Ma anche col sole Apollonio era sempre lì, testa poggiata al vetro del pubblico trasporto, intento a stracciare le vesti delle sue sinapsi, sconfortato com’era per non aver trovato ancora una risposta al quesito che ormai sapete bene anche voi. Questo formicolio di negatività e insoddisfazione era però destinato a dissolversi ben presto dalla sua testa, e bastò poco, o forse tanto, perché ciò accadesse.
Bastò un arcobaleno, uno dei più classici. La striscia di colori sorprese infatti Apo, e gli impose una riflessione; una riflessione anche banale, ma doverosa. Come quando sbatte una finestra: ritieni sia un evento privo di importanza, eppure ti ha sorpreso, non te l’aspettavi; e tanto basta per dedicarvi quanto meno un pensiero veloce, anche per far sì che non si ripeta più. Ecco l’arcobaleno è più o meno questo, solo molto più bello.

La pioggia, suo nonno, lo stadio, il sole, l’arcobaleno, la finestra che sbatte. E poi il quesito, la solita insoluta domanda. Chiacchiere buone per occupare minuti bianchi come fogli vuoti, i minuti che Apollonio passa sull’autobus. Minuti che poi finiscono, perché l’autobus, prima o poi, alla sua o alla tua destinazione ci arriva. Ed Apo quasi non se n’era accorto di essere arrivato dove doveva arrivare.
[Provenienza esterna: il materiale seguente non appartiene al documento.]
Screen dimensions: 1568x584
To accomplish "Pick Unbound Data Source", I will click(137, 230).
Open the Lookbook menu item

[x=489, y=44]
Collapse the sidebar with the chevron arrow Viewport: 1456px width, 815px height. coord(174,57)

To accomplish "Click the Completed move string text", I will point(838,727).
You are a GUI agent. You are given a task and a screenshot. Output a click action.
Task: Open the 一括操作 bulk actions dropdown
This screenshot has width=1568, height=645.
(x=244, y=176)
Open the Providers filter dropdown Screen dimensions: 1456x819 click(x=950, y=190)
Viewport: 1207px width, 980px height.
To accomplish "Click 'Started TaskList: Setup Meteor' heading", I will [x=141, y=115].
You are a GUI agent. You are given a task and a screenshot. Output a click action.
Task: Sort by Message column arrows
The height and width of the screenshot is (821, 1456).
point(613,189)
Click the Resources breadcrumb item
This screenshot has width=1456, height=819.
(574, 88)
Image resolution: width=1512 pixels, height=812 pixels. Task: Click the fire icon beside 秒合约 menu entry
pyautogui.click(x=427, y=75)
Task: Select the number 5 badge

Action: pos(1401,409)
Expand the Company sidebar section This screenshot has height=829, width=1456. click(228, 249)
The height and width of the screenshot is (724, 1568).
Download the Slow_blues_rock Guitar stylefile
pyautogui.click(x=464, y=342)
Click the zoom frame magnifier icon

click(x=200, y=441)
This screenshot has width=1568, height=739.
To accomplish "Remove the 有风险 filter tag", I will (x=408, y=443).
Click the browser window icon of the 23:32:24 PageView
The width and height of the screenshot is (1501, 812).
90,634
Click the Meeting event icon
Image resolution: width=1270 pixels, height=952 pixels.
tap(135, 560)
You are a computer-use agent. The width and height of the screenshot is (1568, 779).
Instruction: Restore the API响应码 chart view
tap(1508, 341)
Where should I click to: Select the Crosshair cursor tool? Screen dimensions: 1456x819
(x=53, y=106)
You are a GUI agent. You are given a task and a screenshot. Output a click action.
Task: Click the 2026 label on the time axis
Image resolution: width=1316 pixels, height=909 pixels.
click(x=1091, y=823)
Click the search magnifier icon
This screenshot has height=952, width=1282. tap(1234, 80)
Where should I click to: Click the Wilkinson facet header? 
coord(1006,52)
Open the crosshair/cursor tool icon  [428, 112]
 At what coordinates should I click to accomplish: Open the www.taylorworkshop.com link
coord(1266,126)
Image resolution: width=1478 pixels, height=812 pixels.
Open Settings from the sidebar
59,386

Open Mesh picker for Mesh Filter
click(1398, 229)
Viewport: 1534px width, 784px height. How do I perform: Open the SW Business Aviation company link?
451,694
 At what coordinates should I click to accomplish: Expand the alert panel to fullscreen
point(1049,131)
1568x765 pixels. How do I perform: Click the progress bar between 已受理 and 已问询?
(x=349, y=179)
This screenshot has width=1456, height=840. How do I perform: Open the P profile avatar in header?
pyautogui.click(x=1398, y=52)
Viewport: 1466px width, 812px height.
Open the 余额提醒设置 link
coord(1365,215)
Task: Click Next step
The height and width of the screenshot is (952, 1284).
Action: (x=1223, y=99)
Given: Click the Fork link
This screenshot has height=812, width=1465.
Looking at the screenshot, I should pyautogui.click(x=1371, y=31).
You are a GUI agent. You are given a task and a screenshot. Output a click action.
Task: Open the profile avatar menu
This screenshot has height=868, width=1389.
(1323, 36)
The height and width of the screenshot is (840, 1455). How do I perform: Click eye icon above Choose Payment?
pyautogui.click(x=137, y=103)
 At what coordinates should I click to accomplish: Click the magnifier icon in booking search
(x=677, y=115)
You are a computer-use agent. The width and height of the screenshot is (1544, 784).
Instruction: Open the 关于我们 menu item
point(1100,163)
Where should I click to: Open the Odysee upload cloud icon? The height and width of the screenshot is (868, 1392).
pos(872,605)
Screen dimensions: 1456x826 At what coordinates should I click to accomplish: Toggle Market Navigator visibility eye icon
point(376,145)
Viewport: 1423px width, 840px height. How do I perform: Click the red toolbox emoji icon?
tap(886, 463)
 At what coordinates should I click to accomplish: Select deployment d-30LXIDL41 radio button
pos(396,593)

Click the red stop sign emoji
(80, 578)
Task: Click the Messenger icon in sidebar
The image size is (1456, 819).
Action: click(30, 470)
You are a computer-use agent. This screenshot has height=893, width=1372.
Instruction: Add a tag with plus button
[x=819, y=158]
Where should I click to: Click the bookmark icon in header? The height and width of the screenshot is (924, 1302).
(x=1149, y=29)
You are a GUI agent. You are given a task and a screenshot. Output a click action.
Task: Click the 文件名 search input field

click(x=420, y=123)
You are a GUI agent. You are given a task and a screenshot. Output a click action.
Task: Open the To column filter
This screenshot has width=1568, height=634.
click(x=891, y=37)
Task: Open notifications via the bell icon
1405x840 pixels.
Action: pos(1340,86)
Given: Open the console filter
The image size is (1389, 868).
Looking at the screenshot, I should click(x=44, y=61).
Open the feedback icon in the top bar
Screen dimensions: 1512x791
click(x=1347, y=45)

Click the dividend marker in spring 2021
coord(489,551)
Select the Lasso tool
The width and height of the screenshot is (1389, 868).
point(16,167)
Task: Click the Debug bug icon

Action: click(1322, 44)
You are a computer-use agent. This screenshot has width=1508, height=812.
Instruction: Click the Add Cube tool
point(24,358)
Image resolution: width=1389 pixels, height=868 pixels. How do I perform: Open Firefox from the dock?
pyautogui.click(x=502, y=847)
Scese alla fermata, fece cinquanta passi, guardò l’ingresso di un numero civico e i negozi che vi erano posti accanto, poi scorse velocemente i cognomi sul citofono, quindi vide il portone aperto e si decise ad entrare.
Due rampe di scale a piedi, perché l’ascensore lo prendono i vecchi, e si ritrovò davanti a una porta a pensare per l’ultima e decisiva volta: “E che cazzo le dico?”. Per inerzia, ma forse senza volerlo veramente, suonò il campanello. Poi aspettò, come si aspetta una sentenza della corte. Ed ecco che finalmente la porta si schiuse, e ad accompagnare la porta c’era lei: Ines.
Il buio avvolgeva la testa di Apollonio come il pallino sfocato in una foto copre il volto di un bambino che meriterebbe molta più privacy. Apo fino a quel momento non aveva messo assieme alcuna frase coerente e coesa, e niente faceva pensare che nel breve sarebbe riuscito nell’impresa. Ma poi, al tempo fulmineo della smentita di un politico, aprì la bocca e le diede fiato; e quasi senza accorgersene, come fosse ventriloquo di se stesso, disse:

-         Ines, prima ho visto un arcobaleno e ho pensato a te. Perché mi sei capitata tra le braccia proprio come cade tra le braccia della terra un arcobaleno: bello e improvviso.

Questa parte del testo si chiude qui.